Hive Mind
- First edition
- Author: Garett Jones
- Language: English
- Published: 2015
- Publisher: Stanford University Press
- Pages: 224
- ISBN: 978-0-8047-8596-9

= Hive Mind (book) =

2015 book by Garett Jones

Hive Mind: How Your Nation's IQ Matters So Much More Than Your Own is a book by Garett Jones, published in 2015 by Stanford University Press. It explores the relationship between individual IQ, national average IQ and economic prosperity. The book argues that a nation's average IQ is more strongly associated with the nation's prosperity than an individual's IQ is with their income. Jones argues that higher average IQ improves a country's fortunes via multiple channels, such as better institutions.

== Synopsis ==
Jones argues that cognitive skills produce benefits beyond the individual through saving, cooperation, political decision-making, teamwork and social influence. Drawing on the O-ring theory of economic development, he describes how small differences in workers' skills can produce large differences in team productivity when tasks are interdependent. He also discusses the Flynn effect and the potential for health, nutrition and education to raise cognitive skills, while acknowledging uncertainty about how best to achieve lasting improvements.

=== Da Vinci effect ===
The book relates personal intelligence to group intelligence with a concept the author calls the da Vinci effect. This concept describes the tendency of an individual performing well on one cognitive task to perform well on others, relating it to general intelligence. Jones also applies the concept to national average test scores.

== Reception ==
The book was reviewed by Scott Alexander on Slate Star Codex and Stuart Ritchie.

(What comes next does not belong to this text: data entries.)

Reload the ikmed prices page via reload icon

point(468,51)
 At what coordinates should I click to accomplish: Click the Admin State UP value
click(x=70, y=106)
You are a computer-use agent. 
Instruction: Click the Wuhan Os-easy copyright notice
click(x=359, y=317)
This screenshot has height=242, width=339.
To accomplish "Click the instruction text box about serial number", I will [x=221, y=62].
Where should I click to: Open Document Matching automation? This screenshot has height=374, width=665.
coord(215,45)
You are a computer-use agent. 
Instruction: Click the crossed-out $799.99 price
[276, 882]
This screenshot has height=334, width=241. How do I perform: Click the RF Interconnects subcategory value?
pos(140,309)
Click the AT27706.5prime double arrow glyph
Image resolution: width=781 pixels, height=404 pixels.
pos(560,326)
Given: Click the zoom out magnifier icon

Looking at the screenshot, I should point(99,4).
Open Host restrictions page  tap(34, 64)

Alexander praised the book's readability and discussion of research, but questioned whether its evidence established that higher national IQ causes prosperity, rather than prosperity raising IQ.

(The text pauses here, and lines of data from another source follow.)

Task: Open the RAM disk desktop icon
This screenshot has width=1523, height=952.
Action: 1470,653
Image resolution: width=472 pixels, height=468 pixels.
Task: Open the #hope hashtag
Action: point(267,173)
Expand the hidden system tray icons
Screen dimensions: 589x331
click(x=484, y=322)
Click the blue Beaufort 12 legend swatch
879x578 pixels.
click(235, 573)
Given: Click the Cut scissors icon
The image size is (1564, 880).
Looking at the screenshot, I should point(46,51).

Writing in Governance, Fred Thompson praised the book's clarity and described it as possibly the year's most important economics book. He argued, however, that it neglected how social segregation might limit the benefits of imitation, and found its explanations of wage differences and international migration insufficiently developed.

The book won the gold medal in the Finance/Investment/Economics category of the 2016 Independent Publisher Book Awards.